Task directions:
From the entries below, please gather each line containing the string "beside".

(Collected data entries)
════════

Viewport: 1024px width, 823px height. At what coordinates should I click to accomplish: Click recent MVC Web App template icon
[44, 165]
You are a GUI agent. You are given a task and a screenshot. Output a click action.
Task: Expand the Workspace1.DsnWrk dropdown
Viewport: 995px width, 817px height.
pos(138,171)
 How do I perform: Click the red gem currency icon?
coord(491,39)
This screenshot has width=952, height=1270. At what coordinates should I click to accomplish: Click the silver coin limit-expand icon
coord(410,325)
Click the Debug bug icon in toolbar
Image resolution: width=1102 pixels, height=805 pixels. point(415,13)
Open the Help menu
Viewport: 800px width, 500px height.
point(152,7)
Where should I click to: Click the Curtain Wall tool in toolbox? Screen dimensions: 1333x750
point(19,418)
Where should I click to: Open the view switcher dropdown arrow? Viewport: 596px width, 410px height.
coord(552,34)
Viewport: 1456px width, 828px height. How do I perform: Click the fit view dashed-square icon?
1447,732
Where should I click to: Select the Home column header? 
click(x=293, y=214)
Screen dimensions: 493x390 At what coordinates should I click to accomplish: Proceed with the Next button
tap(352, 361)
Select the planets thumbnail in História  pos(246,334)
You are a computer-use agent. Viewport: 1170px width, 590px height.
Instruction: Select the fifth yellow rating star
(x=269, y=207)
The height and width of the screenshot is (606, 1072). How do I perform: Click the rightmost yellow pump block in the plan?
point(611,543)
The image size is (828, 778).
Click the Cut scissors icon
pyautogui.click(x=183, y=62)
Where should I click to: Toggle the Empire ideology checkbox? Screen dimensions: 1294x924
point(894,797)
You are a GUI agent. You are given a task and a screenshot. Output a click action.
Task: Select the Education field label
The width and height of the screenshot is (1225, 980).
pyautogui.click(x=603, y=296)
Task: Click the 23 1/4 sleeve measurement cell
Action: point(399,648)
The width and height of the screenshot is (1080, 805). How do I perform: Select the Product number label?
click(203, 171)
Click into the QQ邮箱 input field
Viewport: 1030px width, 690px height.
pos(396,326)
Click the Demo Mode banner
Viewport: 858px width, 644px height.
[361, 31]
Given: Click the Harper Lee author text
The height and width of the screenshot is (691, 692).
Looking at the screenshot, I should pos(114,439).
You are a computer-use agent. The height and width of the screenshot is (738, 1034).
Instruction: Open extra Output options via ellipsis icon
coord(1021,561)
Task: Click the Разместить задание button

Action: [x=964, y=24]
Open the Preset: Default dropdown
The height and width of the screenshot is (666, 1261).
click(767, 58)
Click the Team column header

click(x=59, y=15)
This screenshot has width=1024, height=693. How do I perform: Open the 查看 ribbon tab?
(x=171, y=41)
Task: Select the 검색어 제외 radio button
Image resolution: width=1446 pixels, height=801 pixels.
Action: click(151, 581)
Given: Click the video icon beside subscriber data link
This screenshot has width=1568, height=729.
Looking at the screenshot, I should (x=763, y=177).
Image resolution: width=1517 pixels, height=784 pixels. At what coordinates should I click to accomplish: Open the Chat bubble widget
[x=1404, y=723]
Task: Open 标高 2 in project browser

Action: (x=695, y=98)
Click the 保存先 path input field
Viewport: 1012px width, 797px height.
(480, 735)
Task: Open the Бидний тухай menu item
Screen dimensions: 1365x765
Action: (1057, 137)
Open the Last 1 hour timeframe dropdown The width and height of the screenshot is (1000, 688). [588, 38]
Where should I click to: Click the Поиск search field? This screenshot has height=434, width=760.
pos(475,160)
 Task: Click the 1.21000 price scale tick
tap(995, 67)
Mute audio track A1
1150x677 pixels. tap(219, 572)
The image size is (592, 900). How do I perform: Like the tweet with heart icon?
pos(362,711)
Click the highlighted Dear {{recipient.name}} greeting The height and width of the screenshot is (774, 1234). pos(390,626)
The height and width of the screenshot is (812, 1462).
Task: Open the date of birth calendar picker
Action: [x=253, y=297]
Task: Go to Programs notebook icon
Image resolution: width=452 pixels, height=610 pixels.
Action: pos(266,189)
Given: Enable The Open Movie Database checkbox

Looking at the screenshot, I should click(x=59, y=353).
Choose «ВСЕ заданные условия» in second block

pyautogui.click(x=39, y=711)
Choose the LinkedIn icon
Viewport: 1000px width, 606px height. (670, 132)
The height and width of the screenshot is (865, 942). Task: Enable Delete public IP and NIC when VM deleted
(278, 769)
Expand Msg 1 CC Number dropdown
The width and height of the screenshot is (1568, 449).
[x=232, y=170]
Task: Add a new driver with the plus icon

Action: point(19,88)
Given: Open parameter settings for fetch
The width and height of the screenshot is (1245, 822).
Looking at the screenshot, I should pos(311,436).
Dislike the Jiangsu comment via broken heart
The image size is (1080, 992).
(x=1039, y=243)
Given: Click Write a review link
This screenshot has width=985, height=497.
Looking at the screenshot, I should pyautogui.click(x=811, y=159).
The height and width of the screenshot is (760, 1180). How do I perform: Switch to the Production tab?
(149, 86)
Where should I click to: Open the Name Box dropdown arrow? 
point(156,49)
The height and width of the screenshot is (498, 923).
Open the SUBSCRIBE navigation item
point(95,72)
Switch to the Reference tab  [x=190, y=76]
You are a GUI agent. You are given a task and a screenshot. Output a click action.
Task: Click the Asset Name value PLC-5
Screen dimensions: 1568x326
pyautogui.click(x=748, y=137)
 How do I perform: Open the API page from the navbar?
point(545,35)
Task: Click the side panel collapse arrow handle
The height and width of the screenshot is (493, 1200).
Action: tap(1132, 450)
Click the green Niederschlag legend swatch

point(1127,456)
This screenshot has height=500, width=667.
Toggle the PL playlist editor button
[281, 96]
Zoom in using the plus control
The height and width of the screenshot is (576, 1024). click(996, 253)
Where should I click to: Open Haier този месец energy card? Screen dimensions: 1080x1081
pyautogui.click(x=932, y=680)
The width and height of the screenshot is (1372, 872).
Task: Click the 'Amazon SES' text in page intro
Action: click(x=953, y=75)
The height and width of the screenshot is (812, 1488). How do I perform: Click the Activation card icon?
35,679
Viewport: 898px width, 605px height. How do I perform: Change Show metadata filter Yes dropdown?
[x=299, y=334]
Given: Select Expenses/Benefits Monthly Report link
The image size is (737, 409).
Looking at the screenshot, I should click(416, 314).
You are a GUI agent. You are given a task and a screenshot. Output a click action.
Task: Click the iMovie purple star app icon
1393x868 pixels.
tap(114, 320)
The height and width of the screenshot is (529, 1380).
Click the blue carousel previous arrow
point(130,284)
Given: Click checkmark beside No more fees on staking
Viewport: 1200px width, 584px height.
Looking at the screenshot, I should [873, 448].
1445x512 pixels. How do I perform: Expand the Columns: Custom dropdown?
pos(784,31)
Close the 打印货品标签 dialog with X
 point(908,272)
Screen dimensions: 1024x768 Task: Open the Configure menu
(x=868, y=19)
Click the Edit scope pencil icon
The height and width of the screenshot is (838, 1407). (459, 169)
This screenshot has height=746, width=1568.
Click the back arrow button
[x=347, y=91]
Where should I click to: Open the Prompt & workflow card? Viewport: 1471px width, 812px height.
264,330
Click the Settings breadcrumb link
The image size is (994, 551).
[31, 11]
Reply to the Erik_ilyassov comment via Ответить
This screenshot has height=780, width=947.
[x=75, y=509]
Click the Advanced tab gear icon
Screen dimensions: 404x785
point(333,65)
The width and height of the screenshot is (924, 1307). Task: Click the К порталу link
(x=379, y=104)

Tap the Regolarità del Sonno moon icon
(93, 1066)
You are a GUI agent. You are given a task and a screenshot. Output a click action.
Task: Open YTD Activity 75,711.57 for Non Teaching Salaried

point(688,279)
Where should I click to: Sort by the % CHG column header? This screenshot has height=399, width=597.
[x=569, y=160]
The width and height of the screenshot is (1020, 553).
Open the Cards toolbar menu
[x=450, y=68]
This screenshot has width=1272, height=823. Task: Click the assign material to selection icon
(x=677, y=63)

════════

Reply to the exercise:
Given: Click the video icon beside subscriber data link
Given: Click checkmark beside No more fees on staking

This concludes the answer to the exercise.